Seperti yang disebutkan di atas, dua skenario dapat terjadi di masa depan: (I) peningkatan suhu rata-rata dan maksimum dan kekeringan, (II) periode curah hujan yang tinggi. Dengan asumsi skenario I, keanekaragaman jamur dapat berkurang, dengan pemilihan strain tertentu dengan sifat teknologi tertentu yang mungkin tidak selalu memberikan karakteristik kakao yang berharga.
Paterson dan Lima (2021) mengusulkan bahwa spesies jamur termotoleran dan termofilik yang ada akan mendominasi dan menghasilkan berbagai metabolit sekunder dan juga mikotoksin.

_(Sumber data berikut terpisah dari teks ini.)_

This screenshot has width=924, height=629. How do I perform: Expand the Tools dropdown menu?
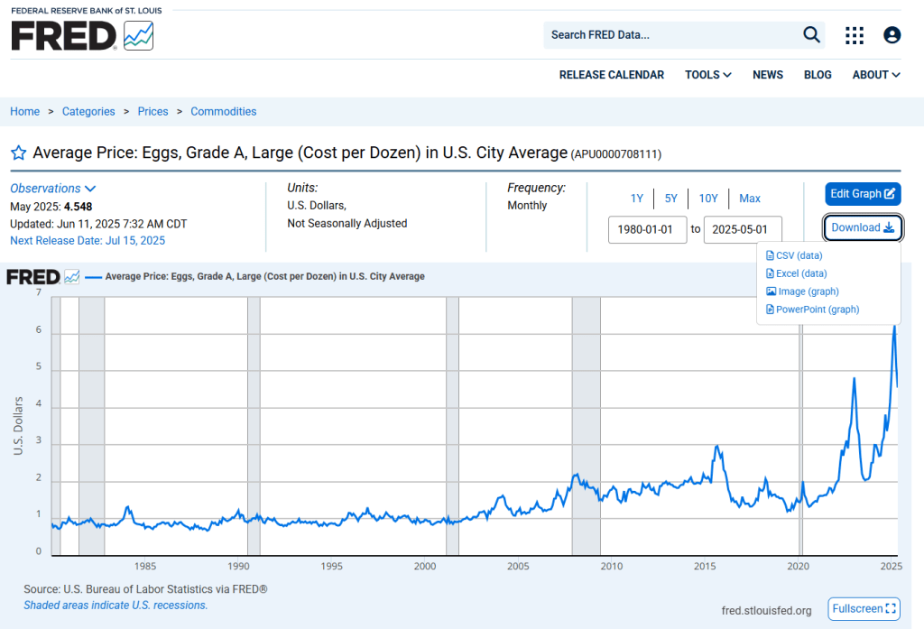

Dengan skenario II, fermentasi mungkin diperpanjang, menyebabkan peningkatan bakteri genus Bacillus dan jamur berfilamen yang dapat menyebabkan rasa tidak enak dan pembentukan mikotoksin, termasuk spesies okratoksigenik A. carbonarius dan A. niger .
Meskipun beberapa peniliti  menyarankan bahwa negara-negara panas dapat menghasilkan makanan yang lebih aman di bawah perubahan iklim karena jamur mikotoksigenik akan dihambat, data eksperimen menunjukkan bahwa periode pengeringan sangat penting untuk menghindari pembentukan mikotoksin dalam biji kakao.
Memang, beberapa strain A. niger dapat tumbuh pada suhu 41 C, menunjukkan kemampuan xerofilik yang lebih tinggi dibandingkan dengan A. carbonarius dan A. ochraceus. Selain itu, Moretti dan Logrieco  menyarankan bahwa perubahan iklim dapat menginduksi keberadaan genotipe jamur baru dengan agresivitas tinggi, meningkatkan kekhawatiran produksi mikotoksin.